Up to 1,500 jobs will be cut and outsourced at Aer Lingus as it implements a €74m cost-saving programme, it was revealed tonight.
The move by the former state carrier was condemned by trade unions who threatened strike action.
The Impact trade union described the proposal – which aims aim to slash €50m from the airline’s payroll – as draconian and severe.
Siptu – the largest trade union involved – said it will ballot its members this week for industrial action.
National industrial secretary Gerry McCormack said: “As we have made clear from the start, we are totally opposed to outsourcing.
“That message does not seem to have gotten through to the management team and therefore we are in the place we are in.”

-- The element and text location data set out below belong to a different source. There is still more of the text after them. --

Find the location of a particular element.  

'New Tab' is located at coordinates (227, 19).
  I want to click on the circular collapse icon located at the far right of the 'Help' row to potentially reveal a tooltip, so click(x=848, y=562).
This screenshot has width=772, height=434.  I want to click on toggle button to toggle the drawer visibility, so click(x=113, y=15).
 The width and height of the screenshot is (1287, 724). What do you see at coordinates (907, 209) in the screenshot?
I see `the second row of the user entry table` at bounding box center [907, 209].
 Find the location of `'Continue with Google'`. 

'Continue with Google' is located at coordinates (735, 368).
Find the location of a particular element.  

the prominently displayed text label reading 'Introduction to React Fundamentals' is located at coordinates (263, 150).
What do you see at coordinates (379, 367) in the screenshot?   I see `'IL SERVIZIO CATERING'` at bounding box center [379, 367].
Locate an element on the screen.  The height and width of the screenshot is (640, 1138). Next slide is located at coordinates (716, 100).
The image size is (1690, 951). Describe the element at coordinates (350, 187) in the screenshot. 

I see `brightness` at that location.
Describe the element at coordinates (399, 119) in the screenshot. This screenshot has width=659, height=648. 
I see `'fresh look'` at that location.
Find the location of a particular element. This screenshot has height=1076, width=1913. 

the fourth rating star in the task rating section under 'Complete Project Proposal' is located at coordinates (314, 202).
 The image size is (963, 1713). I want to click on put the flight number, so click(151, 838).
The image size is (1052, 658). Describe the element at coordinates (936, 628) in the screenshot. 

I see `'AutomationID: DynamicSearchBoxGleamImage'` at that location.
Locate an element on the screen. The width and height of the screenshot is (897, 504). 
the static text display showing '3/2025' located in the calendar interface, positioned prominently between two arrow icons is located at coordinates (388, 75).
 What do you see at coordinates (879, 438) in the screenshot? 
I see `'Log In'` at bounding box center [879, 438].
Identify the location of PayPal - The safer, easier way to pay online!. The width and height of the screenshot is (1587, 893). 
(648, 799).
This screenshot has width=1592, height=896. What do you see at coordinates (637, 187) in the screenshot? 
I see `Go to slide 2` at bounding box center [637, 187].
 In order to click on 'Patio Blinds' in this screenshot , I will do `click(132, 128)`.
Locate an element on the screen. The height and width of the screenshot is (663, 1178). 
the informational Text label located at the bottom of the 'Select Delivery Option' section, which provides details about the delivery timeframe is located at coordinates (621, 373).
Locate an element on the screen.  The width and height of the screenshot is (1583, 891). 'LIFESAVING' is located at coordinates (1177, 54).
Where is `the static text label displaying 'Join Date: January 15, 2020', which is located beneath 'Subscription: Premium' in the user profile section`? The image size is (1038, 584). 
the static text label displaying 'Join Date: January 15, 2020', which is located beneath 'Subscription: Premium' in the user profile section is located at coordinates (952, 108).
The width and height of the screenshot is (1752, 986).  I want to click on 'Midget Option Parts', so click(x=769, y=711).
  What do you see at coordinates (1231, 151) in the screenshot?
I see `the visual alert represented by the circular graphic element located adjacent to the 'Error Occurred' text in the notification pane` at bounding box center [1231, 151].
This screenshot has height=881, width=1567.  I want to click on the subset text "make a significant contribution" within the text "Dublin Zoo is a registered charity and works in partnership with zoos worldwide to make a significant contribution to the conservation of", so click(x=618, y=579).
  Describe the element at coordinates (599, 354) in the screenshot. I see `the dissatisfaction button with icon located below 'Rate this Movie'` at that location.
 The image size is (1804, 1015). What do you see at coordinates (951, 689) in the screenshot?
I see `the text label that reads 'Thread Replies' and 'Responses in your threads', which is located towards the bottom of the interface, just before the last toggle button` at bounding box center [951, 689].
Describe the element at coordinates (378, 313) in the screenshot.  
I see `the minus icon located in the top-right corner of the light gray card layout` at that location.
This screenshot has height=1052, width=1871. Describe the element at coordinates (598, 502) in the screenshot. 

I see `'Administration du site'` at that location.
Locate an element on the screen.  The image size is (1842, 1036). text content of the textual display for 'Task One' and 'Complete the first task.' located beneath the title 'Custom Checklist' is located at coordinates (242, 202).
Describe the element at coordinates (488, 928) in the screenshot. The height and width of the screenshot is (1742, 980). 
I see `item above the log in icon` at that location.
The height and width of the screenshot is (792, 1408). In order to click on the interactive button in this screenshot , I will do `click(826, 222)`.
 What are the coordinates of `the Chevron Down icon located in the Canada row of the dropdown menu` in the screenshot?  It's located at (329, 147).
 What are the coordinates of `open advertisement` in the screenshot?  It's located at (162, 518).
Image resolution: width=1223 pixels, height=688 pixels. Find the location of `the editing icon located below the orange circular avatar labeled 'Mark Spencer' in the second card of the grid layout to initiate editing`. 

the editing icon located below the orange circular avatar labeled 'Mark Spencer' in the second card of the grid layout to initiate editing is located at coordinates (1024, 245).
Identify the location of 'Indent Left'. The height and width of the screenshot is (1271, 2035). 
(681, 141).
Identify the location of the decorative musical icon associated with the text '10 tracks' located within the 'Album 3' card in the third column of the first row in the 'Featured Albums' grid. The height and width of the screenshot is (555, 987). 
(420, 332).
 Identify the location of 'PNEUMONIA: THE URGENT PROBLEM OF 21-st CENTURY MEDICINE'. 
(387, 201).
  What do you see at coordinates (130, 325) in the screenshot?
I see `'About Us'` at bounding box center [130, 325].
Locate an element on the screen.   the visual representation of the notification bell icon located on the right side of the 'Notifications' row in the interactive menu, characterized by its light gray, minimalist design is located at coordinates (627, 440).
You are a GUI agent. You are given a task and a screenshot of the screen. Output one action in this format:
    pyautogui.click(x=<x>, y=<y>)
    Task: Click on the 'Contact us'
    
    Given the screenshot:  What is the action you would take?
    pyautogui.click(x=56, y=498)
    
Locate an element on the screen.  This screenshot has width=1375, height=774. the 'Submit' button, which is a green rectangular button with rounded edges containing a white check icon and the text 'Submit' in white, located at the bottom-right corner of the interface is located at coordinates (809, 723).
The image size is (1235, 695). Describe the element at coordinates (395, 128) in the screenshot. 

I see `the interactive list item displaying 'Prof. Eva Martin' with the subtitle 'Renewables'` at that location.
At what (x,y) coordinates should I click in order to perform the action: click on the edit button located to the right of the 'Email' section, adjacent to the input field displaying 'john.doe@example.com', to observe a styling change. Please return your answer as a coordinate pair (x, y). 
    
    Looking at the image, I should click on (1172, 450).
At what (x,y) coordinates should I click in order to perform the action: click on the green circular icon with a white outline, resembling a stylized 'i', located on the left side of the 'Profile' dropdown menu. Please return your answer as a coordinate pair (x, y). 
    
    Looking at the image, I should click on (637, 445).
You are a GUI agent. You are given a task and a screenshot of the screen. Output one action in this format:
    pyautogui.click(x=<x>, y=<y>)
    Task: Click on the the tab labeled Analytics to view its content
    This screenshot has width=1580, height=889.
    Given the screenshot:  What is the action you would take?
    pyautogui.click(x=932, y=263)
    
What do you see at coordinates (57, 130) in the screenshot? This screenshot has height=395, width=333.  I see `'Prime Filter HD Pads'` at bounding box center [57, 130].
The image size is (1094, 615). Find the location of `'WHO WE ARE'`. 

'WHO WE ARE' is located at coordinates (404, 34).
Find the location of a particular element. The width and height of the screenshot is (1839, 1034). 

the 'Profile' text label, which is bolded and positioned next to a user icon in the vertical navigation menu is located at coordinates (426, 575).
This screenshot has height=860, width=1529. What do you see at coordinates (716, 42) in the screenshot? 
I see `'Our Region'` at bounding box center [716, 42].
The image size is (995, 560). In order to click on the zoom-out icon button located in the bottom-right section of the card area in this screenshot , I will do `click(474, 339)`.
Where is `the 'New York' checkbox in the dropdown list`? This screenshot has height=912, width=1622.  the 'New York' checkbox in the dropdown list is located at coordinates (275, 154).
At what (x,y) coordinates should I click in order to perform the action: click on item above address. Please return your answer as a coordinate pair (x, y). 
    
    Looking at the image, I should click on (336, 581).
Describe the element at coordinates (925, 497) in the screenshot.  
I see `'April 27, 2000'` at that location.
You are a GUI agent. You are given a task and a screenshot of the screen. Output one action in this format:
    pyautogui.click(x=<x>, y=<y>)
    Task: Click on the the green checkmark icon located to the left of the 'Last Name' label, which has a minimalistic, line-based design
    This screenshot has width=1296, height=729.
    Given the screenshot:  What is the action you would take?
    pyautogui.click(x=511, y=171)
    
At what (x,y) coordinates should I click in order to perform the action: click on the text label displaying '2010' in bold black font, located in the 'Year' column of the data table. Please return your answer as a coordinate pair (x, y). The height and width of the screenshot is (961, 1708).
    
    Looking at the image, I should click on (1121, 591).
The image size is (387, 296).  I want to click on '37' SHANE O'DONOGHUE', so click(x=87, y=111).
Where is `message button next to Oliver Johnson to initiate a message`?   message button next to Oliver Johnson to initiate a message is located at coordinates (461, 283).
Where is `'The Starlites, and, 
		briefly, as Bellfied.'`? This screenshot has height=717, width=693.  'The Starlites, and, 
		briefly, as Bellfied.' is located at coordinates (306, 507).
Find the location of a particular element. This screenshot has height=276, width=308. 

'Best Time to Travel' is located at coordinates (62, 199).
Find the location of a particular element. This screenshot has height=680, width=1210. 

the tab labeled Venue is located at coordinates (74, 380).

Aer Lingus said all ground operations, including check-in and baggage handling, cargo and catering services at Dublin Airport will be outsourced.
Ground operations in Cork and Shannon, and cargo services in Shannon, will also be outsourced while the carrier will retain a hanger and some maintenance services at the mid-west airport.
The airline’s cabin crew base in Heathrow and Shannon will close.
Services from New York, Boston and San Francisco will be reduced and staffed with US-based cabin crew.
But the airline’s new Belfast hub is safe and will not be affected under the scheme.
It is not yet clear how many staff will be affected at each base.
Elsewhere management want to eliminate €14m from its bill for advertising, distribution, airport costs and professional fees and a further €10m will be deducted from the carrier’s long haul services.
Aer Lingus, which only announced last month that it was reviewing operating costs after reporting losses of €22m for the first half of the year, aims to implement the new programme by December 1.
Airline boss Dermot Mannion said a radical cost cutting plan had been presented to staff representatives which, in the view of the board and the management of the airline, was necessary in the current circumstances in order to ensure its continued viability.
“The strategy today is to safeguard our long haul services from Dublin and Shannon, in order to do that we are going to have to implement a very aggressive and radical cost cutting plan,” he added.
Workers will be offered a voluntary severance or early retirement package, and those who do not take redundancy may transfer to a new service provider.
Employees who remain at the carrier will be hit with a pay freeze until the end of 2009 and new contracts will be issued based on performance-related pay.
Mr McCormack said the move by Air Lingus was Irish Ferries Mark II – when ferry staff were made redundant in 2005 and replaced with a cheaper workforce.
“It represents a fire sale of good quality jobs by a management that can see no further than the next quarter’s profit and loss sheet,” said Mr McCormack.
“Nobody in the company will emerge unscathed from this exercise. Even those who keep their jobs will have to sign up to new contracts, ”a merit and performance based culture“ and a pay freeze until the end of 2009.
“The company has also told us that it will continue to seek further savings so that surviving staff face the prospect of further reductions in pay and conditions, not to mention redundancy.
“We are perfectly willing to discuss savings with the company and will be entering the process to be chaired by Kevin Foley of the Labour Relations Commission.”
Tommy Broughan, Labour’s spokesman on transport, said the job cuts were shocking and went further than people’s worst fears.
“Job losses on such a scale would mean that our national airline will be reduced to little more than a shell of its former self,” said Mr Broughan.
“What was once an international brand of recognised quality is now becoming just another low-cost airline.”
Fine Gael’s Fergus O’Dowd said Aer Lingus’s survival was critical for the economy.
“The survival of Aer Lingus is absolutely necessary to maintain a competitive airline industry in Ireland,” he added.